La rue Sainte-Croix a quelquefois été nommée, dans le XVIe siècle, la rue Malespine, à cause des Malespine, seigneurs de Monjustin, qui y demeuraient. Charles de Malespine, le même peut-être que nous avons déjà cité, 1 fut élu second consul d’Aix au mois d’octobre 1536, pour entrer en exercice avec Balthazar de Rodulphe, seigneur de Châteauneuf, Philippe Boissoni et Honoré Feraporte, assesseur, le 1er novembre d’après, et demeurer en fonctions jusqu’au 31 octobre de l’année suivante 1537, ce qu’il est facile de prouver par les registres de l’Hôtel-de-Ville. Cependant Pitton rapporte, dans son Histoire d’Aix, 2 que ces quatre magistrats étaient en charge lors de l’entrée de l’empereur Charles Quint dans cette ville, au mois d’août 1536, et il ajoute que :
» Malespine qui, d’autre part, négocioit en laines et en draps, estoit bien en peine se trouvant chargé de diverses étoffes et ayant presque tout son vallant en marchandises. Il avoit demandé au grand-maistre de Montmorency de quelle façon il se devoit conduire, qui luy répondit qu’il fisse ce qu’il pourroit dans une saison de désordre. Ce consul bien avisé, eut, par le moyen de quelque amy, une sauvegarde de l’empereur, et comme il fut arrivé et qu’il l’eut salué, il prit la liberté de le convier à diner. L’empereur surpris d’une telle offre, et pour le mieux mettre en peine, le prit au mot, luy demandant combien désiroit-il qu’il menât de gens avec luy.
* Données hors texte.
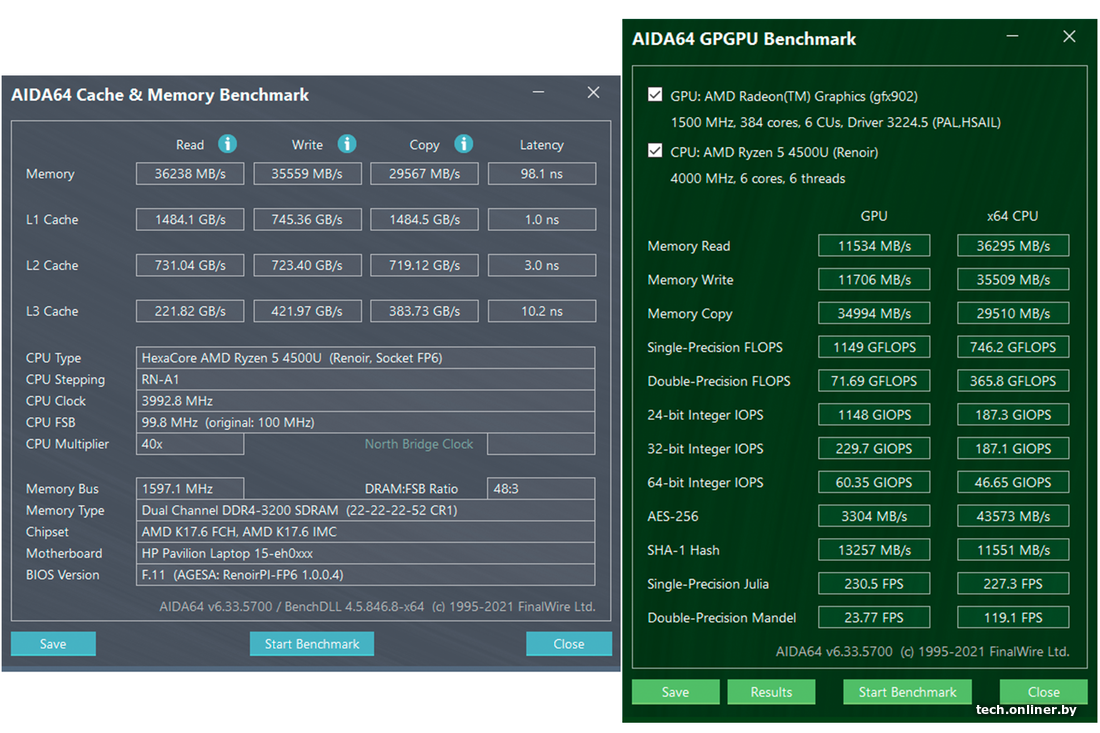Start Benchmark in GPGPU window
Screen dimensions: 1100x733
[907, 692]
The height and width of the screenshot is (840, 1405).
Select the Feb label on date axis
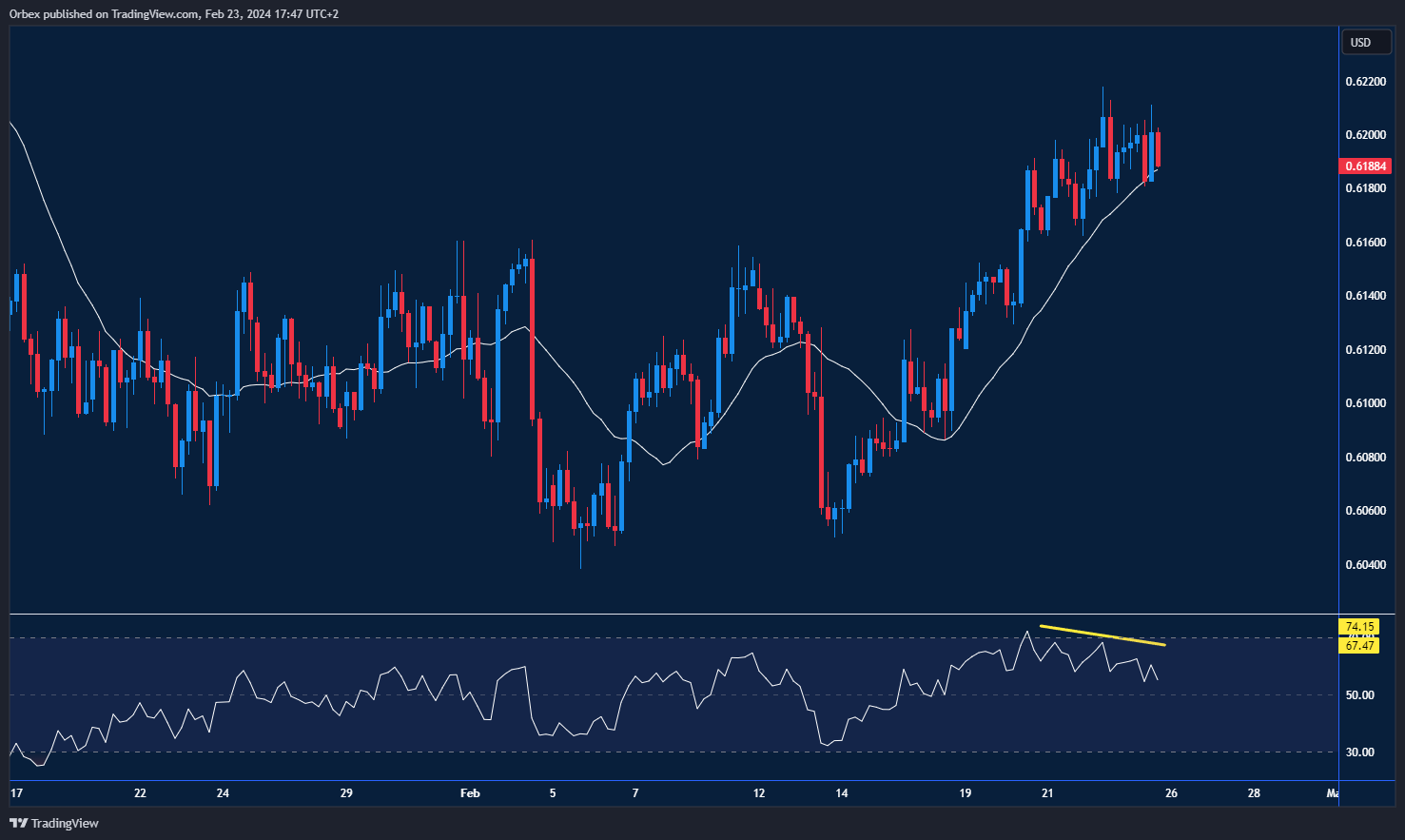tap(470, 792)
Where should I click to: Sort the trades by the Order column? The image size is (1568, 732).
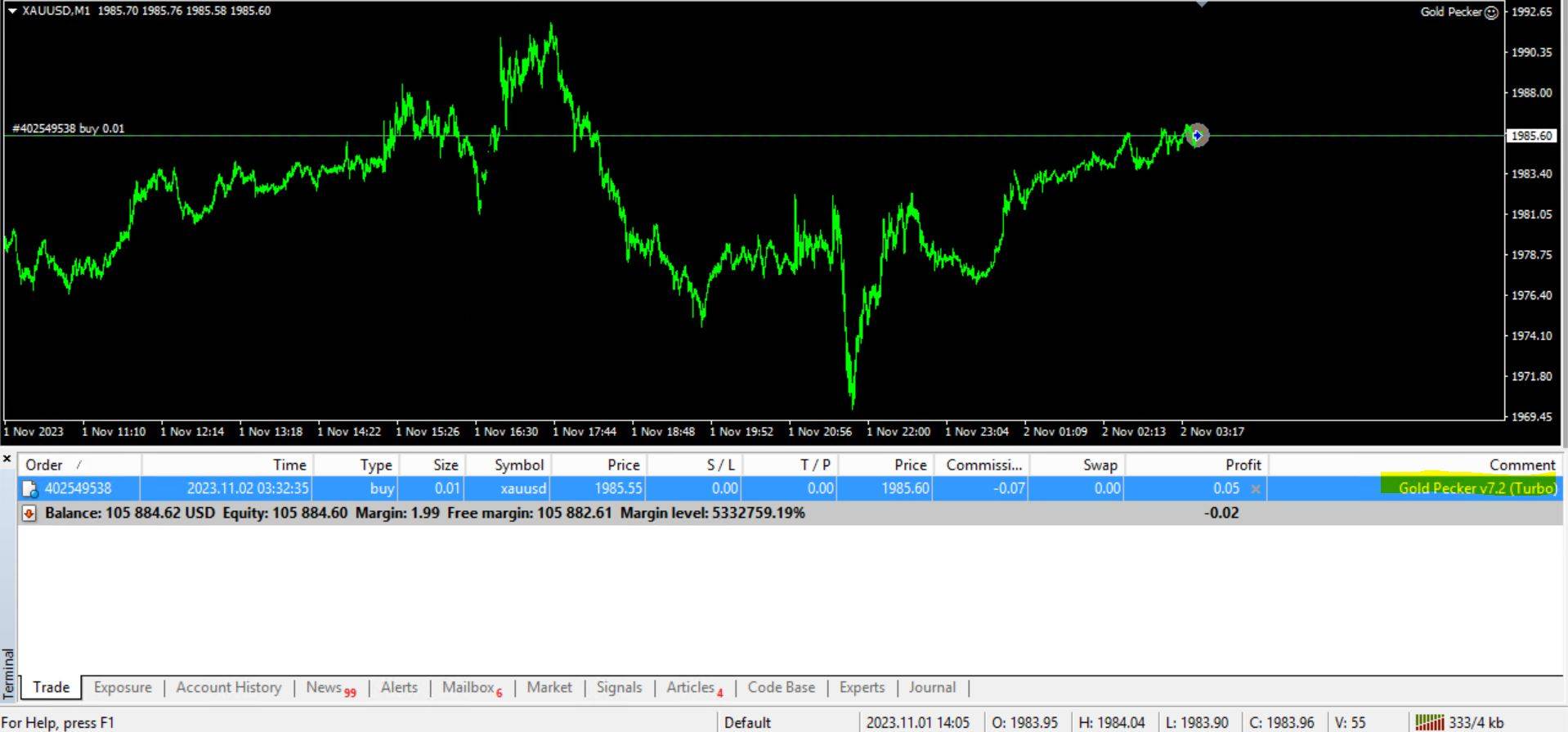[44, 465]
Monjustin repart qu’il en pourvoit avoir tout autant qu’il trouveroit à propos, ce qui fut exécuté le lendemain le long de la rivière de l’Arc, avec tel ordre, qu’on avoit disposé grand nombre de personnes à quelques pas les unes des autres qui, dans presque un instant, couvrirent la table, quoy que tous les mets fussent apprestéz dans la ville, et les plats garnis donnés de main en main jusqu’à ce qu’ils fussent sur la table.
Pitton n’eût pas rapporté ce conte ridicule, s’il eût fait attention que Malespine et ses collègues n’entrèrent en fonctions que deux mois après la retraite de Charles-Quint, c’est-à-dire le 1er novembre 1536, et non le 1er janvier précédent ; et s’il était vrai que Malespine eût traité l’empereur, quelque excusable qu’on puisse trouver ce régal, attendu la circonstance, du moins est-il certain qu’on n’eût pas choisi celui qui l’avait offert, pour en faire un consul deux mois après ce manque de fidélité envers son légitime souverain. Aussi n’hésiterons-nous pas à rejeter ce prétendu dîner comme entièrement apocryphe.